◆ **SUPPLIED ENTRIES**
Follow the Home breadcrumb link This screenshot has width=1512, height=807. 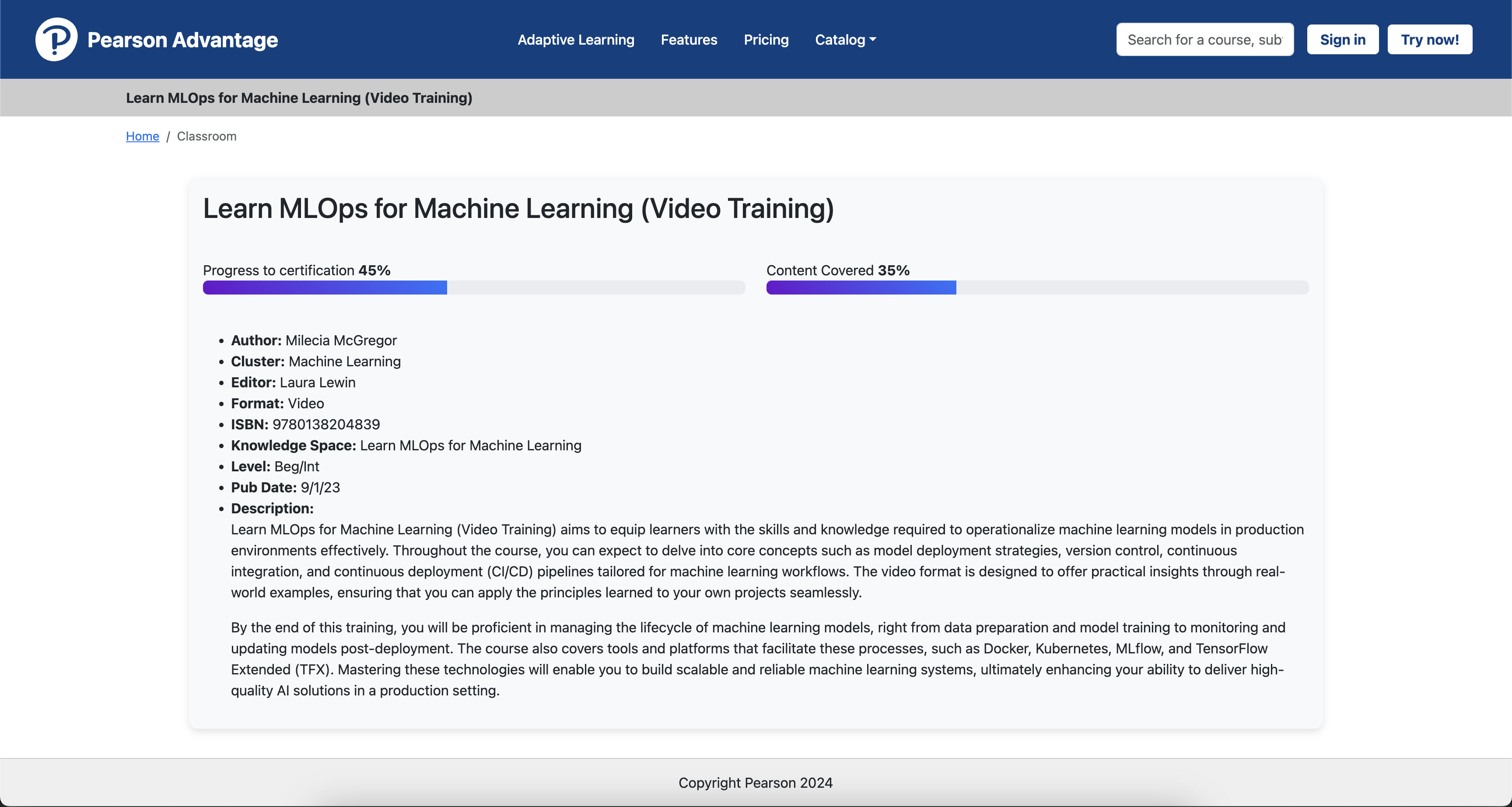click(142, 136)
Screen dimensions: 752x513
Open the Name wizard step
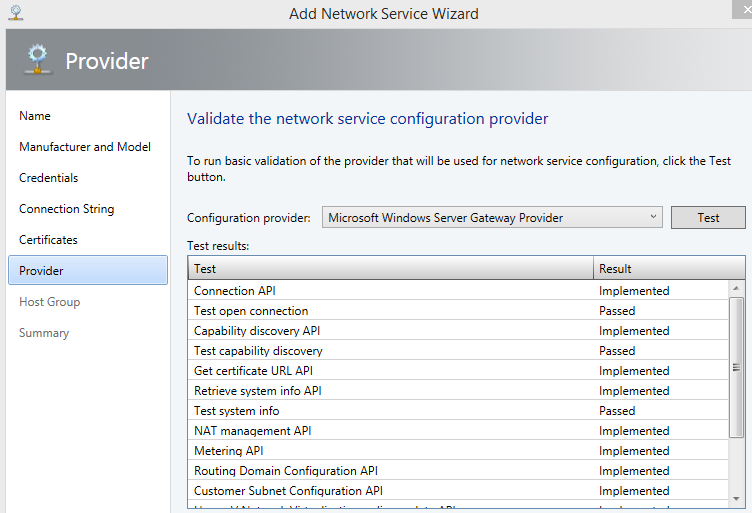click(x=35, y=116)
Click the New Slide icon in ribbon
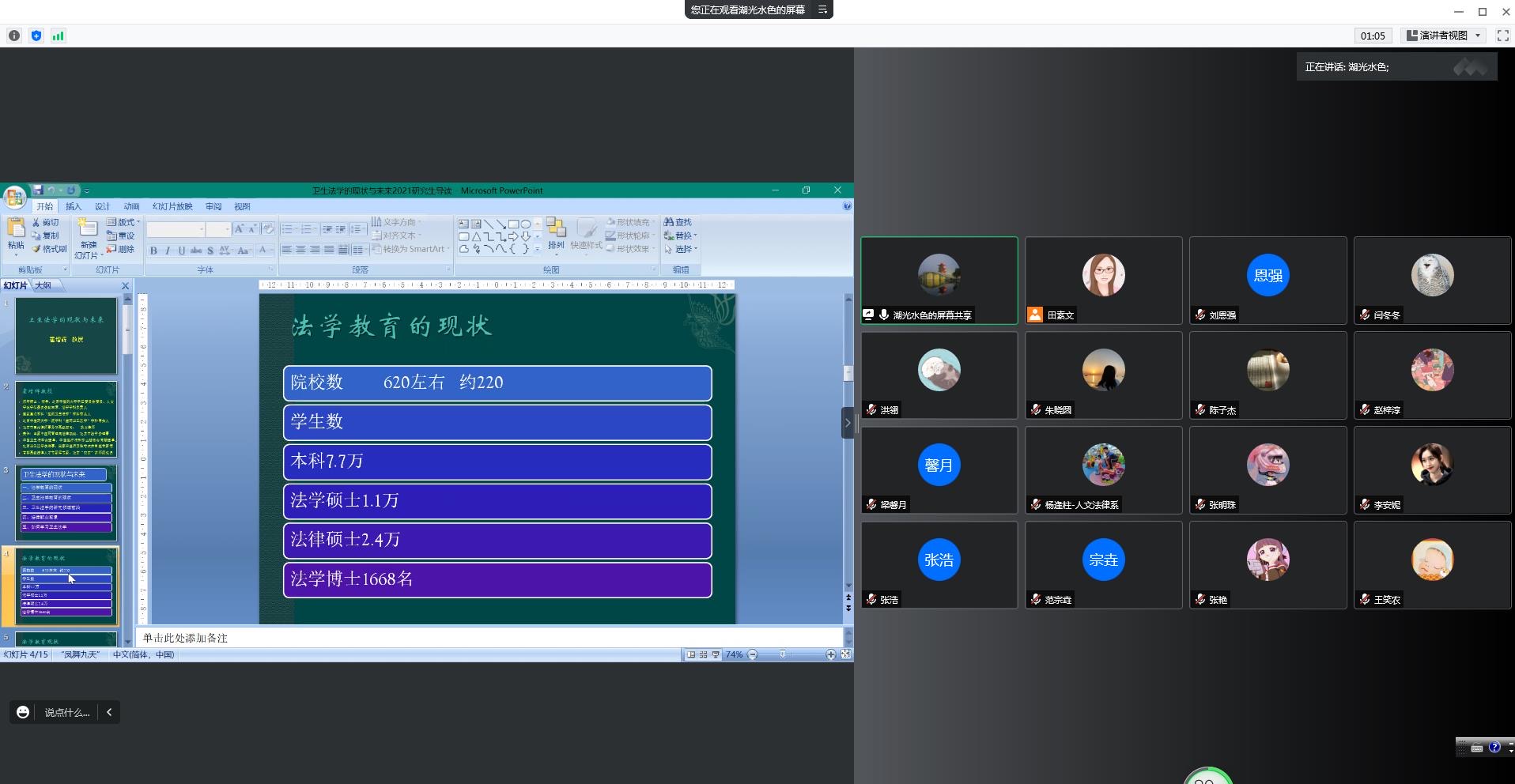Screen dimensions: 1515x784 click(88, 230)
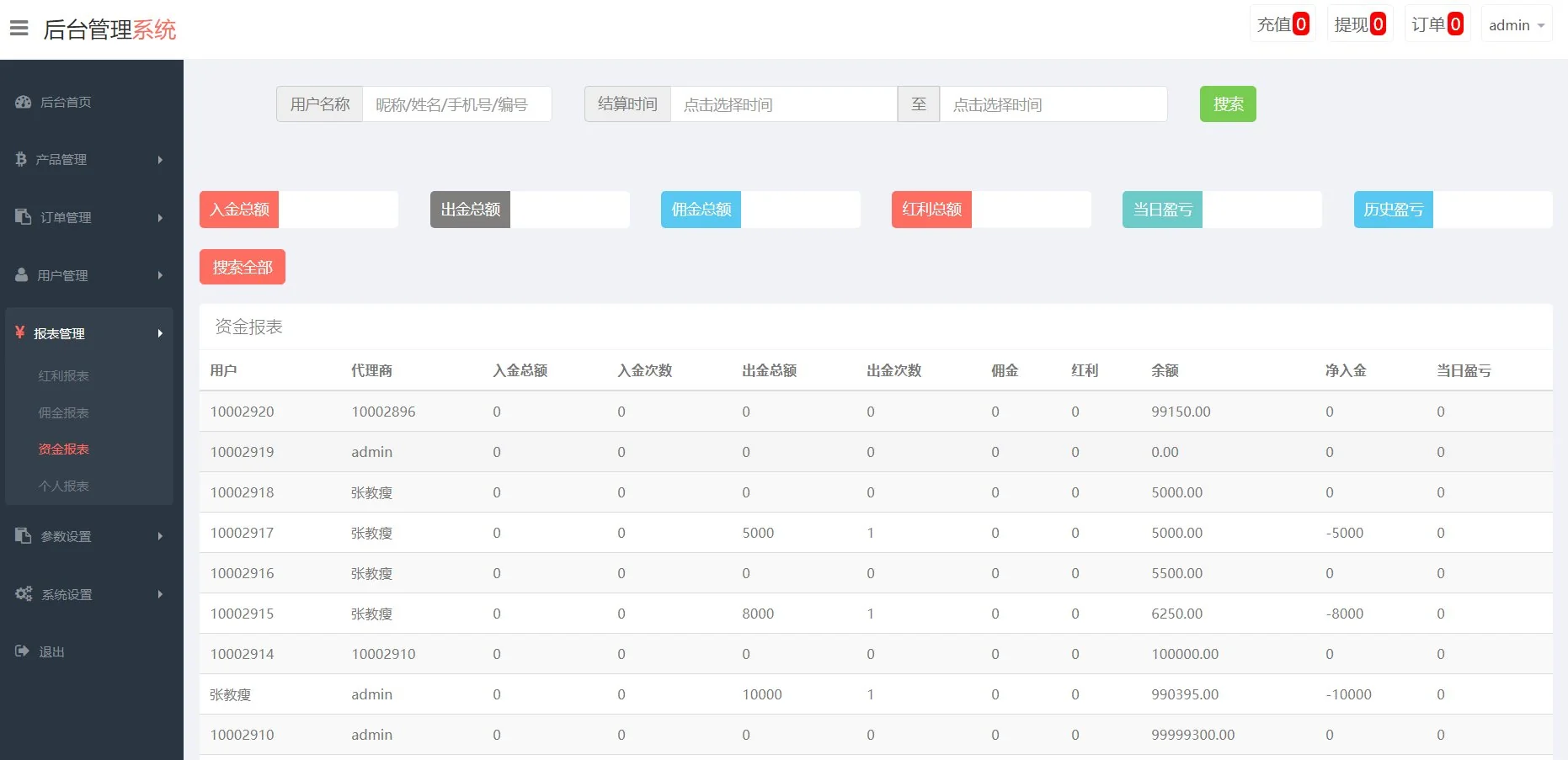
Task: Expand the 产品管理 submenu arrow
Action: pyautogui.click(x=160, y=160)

◆ **EXERCISE OBJECTIVE**
Can you put every line of the data, from the one containing "Screen dimensions: 752x513" through the last one, inclusive, into a numbered list, skipping blank lines and leaving out the pictures?

◆ **THE RESULT**
1. Screen dimensions: 752x513
2. Open the Name wizard step
3. click(x=35, y=116)
4. Click the New Slide icon in ribbon
5. Screen dimensions: 1515x784 click(88, 230)
6. Task: Expand the 产品管理 submenu arrow
7. Action: pyautogui.click(x=160, y=160)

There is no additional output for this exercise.